(Beginning of Source data)

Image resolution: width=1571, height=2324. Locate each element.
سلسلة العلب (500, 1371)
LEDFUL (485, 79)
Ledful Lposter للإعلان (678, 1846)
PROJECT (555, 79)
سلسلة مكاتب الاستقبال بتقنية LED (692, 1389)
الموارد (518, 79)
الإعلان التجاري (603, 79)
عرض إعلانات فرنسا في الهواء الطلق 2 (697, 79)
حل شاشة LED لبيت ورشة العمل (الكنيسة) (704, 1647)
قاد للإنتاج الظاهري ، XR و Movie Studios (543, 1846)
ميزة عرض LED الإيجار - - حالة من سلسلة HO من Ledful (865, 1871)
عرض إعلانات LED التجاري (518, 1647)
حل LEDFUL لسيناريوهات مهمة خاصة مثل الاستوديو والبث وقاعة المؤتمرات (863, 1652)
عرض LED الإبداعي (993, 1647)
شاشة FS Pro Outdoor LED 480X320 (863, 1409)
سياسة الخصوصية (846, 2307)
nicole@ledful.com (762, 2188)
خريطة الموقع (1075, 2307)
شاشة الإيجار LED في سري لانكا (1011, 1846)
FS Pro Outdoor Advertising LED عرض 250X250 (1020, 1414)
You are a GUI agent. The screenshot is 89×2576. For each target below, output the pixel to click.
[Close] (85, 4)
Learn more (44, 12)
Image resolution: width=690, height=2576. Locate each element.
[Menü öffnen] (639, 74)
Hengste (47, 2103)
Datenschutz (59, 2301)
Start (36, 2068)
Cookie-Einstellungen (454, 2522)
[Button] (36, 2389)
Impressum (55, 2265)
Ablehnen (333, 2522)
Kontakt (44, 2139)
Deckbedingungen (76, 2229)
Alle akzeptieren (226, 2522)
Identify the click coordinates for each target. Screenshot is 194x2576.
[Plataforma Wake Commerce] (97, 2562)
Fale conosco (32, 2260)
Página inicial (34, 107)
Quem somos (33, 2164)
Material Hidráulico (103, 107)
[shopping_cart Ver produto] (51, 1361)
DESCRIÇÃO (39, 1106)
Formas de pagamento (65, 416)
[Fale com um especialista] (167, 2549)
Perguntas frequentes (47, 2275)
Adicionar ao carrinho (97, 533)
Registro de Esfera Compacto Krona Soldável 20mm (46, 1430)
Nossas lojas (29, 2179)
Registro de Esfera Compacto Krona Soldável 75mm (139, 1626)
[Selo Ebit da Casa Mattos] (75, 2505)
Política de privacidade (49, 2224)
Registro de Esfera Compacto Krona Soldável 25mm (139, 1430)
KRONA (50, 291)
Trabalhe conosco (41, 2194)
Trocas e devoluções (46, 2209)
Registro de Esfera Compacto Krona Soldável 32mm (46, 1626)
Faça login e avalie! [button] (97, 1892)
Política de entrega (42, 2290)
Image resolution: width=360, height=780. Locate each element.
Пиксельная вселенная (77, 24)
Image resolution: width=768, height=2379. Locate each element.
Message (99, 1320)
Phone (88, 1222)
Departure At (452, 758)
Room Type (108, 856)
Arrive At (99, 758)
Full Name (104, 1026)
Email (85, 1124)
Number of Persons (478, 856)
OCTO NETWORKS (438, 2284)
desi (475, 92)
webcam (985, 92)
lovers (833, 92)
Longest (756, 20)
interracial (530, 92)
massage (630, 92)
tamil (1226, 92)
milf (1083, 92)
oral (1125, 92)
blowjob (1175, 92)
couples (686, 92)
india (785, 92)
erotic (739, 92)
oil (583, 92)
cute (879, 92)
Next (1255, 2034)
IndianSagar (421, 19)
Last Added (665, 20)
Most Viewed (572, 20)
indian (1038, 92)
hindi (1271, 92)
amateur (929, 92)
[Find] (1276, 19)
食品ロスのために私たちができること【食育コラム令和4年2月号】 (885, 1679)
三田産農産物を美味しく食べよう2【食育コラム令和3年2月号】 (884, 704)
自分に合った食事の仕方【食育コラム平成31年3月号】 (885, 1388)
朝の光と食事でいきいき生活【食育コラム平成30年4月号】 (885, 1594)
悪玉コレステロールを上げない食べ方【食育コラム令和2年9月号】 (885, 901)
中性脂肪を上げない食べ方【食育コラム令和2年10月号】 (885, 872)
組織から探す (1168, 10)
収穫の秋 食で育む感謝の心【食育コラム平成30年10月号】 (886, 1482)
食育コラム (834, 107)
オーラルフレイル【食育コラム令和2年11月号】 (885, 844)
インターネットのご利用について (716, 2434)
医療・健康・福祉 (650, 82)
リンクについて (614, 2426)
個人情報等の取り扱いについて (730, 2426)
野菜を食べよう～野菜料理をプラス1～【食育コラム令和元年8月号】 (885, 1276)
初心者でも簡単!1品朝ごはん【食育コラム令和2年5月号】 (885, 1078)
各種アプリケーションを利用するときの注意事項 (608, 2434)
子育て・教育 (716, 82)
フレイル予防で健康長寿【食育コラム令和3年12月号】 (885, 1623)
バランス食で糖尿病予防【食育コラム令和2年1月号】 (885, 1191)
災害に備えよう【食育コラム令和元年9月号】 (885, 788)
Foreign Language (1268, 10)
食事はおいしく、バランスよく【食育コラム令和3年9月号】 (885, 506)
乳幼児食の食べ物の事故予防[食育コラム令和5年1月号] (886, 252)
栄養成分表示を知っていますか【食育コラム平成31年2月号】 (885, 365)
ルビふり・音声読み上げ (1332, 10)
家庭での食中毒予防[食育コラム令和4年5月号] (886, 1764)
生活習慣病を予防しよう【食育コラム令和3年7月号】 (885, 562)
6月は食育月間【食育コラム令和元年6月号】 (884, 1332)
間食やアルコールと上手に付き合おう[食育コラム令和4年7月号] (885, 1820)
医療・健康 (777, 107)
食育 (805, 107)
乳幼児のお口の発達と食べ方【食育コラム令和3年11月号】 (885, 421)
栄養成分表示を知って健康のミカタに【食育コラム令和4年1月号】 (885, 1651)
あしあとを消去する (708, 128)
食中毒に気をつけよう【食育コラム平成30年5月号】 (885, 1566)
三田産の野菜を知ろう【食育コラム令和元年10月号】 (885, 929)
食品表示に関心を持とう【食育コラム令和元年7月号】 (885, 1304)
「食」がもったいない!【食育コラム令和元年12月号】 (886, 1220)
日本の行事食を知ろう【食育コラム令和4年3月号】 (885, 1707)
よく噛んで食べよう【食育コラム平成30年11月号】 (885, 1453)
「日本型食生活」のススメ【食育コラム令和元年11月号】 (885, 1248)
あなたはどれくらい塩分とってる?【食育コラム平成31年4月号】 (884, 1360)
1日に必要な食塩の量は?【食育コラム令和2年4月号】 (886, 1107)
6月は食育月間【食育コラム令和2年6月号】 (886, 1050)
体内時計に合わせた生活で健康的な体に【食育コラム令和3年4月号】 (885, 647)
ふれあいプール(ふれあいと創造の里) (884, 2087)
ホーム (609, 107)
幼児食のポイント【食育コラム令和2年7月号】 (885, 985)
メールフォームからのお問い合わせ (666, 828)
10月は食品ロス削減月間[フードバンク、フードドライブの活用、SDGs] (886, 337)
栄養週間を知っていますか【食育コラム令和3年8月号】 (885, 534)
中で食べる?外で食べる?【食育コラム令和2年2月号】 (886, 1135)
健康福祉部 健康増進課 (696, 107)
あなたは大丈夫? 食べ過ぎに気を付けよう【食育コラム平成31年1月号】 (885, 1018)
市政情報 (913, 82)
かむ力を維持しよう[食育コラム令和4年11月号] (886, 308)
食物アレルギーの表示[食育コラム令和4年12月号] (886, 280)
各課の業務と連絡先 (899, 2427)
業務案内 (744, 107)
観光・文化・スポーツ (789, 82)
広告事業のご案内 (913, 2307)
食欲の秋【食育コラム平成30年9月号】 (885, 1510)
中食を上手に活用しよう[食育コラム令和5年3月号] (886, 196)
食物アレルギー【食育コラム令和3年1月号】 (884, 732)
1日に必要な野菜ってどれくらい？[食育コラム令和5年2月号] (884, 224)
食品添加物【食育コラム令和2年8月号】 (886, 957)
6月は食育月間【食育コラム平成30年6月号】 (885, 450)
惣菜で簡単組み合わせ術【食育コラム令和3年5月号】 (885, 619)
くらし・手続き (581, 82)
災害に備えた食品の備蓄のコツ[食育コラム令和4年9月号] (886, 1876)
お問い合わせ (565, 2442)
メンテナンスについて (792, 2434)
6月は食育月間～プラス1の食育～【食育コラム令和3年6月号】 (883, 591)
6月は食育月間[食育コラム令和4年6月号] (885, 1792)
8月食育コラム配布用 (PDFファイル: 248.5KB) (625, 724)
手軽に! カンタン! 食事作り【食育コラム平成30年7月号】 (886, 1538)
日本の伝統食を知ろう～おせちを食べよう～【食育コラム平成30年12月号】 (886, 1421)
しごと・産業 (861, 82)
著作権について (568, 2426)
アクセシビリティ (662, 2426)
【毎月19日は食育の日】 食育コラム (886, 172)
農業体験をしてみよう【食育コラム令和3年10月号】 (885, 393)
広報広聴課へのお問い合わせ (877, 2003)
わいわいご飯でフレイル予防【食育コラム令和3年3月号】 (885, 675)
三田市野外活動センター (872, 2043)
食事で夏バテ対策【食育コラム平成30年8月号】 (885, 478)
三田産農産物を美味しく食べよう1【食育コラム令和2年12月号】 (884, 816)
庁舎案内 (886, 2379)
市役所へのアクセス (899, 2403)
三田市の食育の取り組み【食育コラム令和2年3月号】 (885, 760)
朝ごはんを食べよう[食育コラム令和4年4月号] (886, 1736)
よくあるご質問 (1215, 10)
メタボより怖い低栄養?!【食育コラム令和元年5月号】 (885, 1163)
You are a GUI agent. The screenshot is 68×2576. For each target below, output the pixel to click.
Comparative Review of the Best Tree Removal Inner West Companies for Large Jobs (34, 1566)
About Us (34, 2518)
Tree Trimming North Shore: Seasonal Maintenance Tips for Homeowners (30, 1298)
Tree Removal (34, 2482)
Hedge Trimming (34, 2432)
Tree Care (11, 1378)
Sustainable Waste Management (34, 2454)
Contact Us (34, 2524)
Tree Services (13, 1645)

(End of Source data)

What the task asks: Only one stretch of the entries above is wanted: the lines from the one containing "india (785, 92)" through the one containing "食品ロスのために私たちができること【食育コラム令和4年2月号】 (885, 1679)". Please reproduce it exactly.

Exercise result:
india (785, 92)
erotic (739, 92)
oil (583, 92)
cute (879, 92)
Next (1255, 2034)
IndianSagar (421, 19)
Last Added (665, 20)
Most Viewed (572, 20)
indian (1038, 92)
hindi (1271, 92)
amateur (929, 92)
[Find] (1276, 19)
食品ロスのために私たちができること【食育コラム令和4年2月号】 (885, 1679)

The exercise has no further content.